Ohio-based power company FirstEnergy Corp. last week announced it plans to buy Pennsylvania’s Allegheny Energy in a $4.7 billion deal. The stock-for-stock transaction—valued at $8.5 billion—is expected to create one of the largest U.S. utilities.
Under terms of the agreement, FirstEnergy would assume about $3.8 billion in Allegheny net debt and own 73% of the combined company. Allegheny shareholders would own the remaining 27%. The companies said they expect to complete the transaction within 12 to 14 months.
If the deal were finalized, the combined company could increase FirstEnergy Corp.’s annual revenues by $16 billion, retain the FirstEnergy name, and be headquartered in Akron, Ohio. The new company would also oversee more than 24,000 MW of installed generating capacity from a mix of regional coal, nuclear, natural gas, oil, and renewable power.
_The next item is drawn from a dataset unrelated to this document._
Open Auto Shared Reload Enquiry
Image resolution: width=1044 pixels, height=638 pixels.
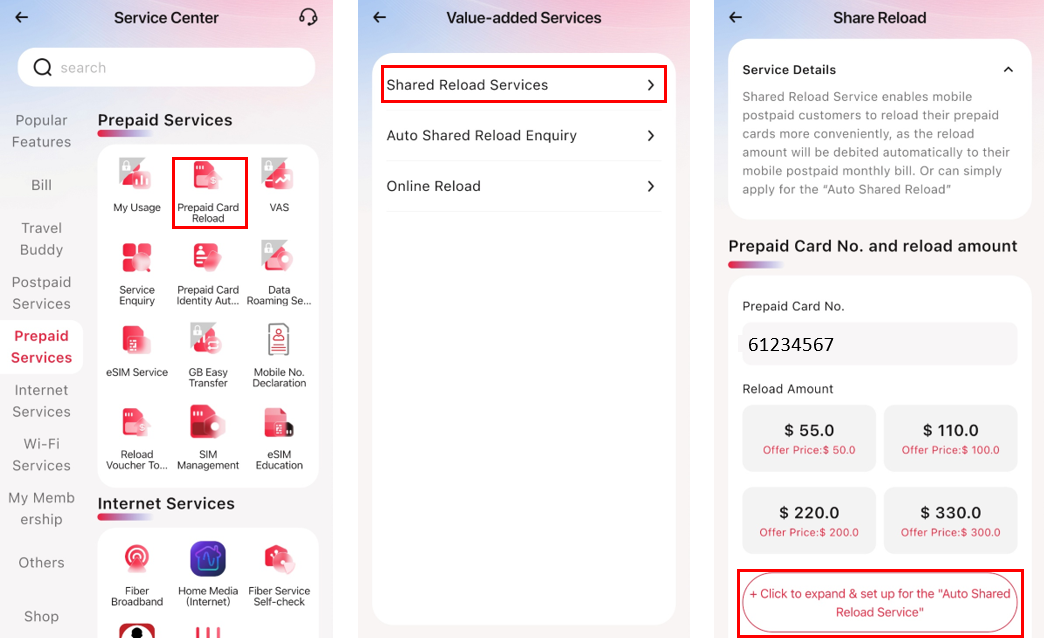tap(522, 136)

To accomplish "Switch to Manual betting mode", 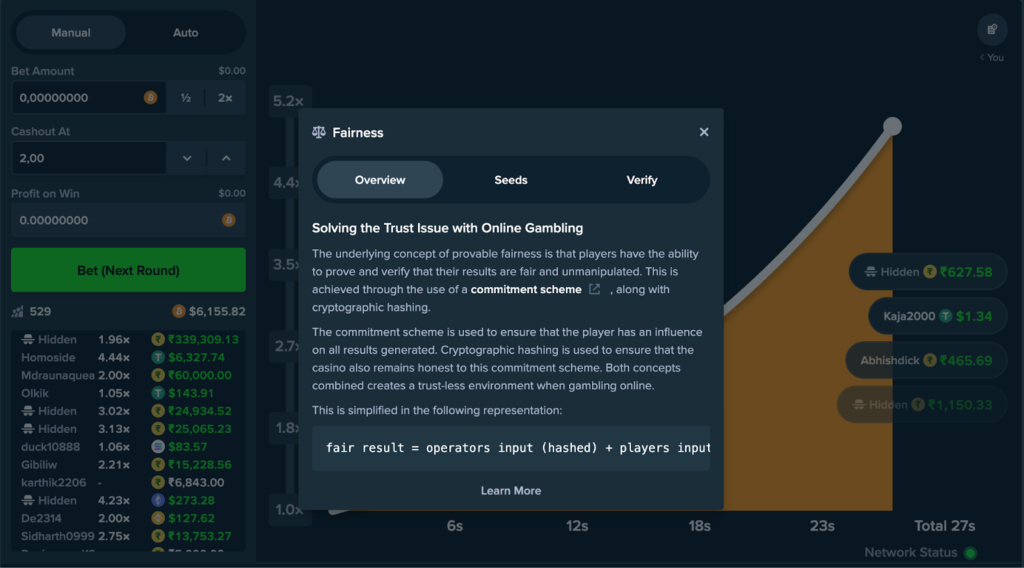I will pyautogui.click(x=71, y=33).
The combined company would also parent 10 regulated electric distribution companies, which provide services to more than six million customers in Pennsylvania, Ohio, Maryland, New Jersey, New York, Virginia, and West Virginia.
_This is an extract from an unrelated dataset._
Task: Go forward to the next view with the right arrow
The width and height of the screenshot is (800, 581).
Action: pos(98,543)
“Among other benefits, it would increase generation resources by 70 percent, more than double the amount of supercritical coal capacity, improve the overall environmental performance of the generation fleet, and increase our customer base by 35 percent,” said FirstEnergy President and CEO J. Alexander in a statement last week. “We also expect to create significant efficiencies and economies of scale as we share best practices across the new organization.”
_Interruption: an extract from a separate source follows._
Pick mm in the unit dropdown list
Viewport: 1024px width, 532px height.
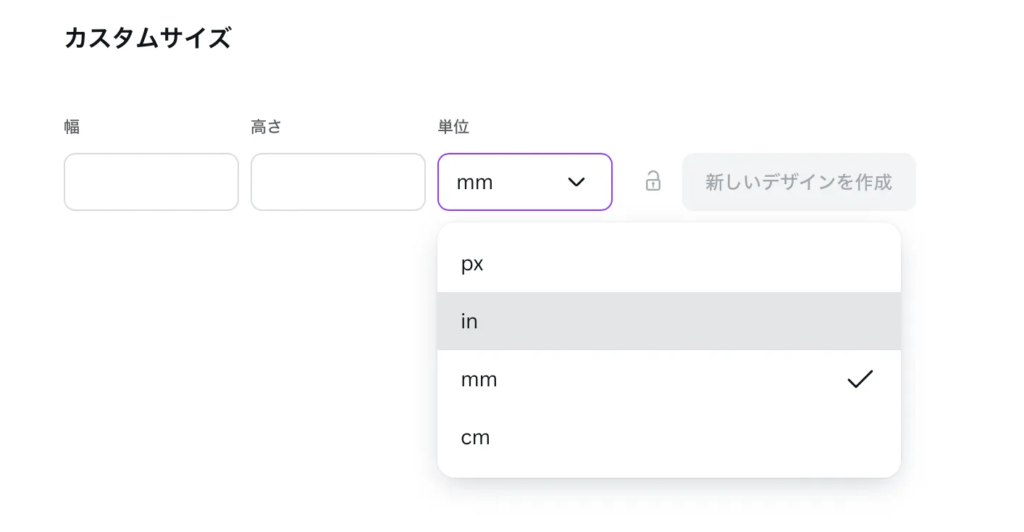click(669, 379)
The Allegheny-FirstEnergy deal must be approved by shareholders of both companies, then be approved by Pennsylvania’s Public Utility Commission, the Maryland Public Service Commission, the Virginia State Corporation Commission, the West Virginia Public Service Commission, and the Federal Energy Regulatory Commission. Then, the Securities and Exchange Commission must approve FirstEnergy’s issuance of shares to pay for Allegheny.
But the deal could see hurdles from those regulators, who have opposed large mergers—such as those between FPL Group and Constellation Energy, and Exelon and Public Service Enterprise Group—based on concerns that prices could rise while services would decline.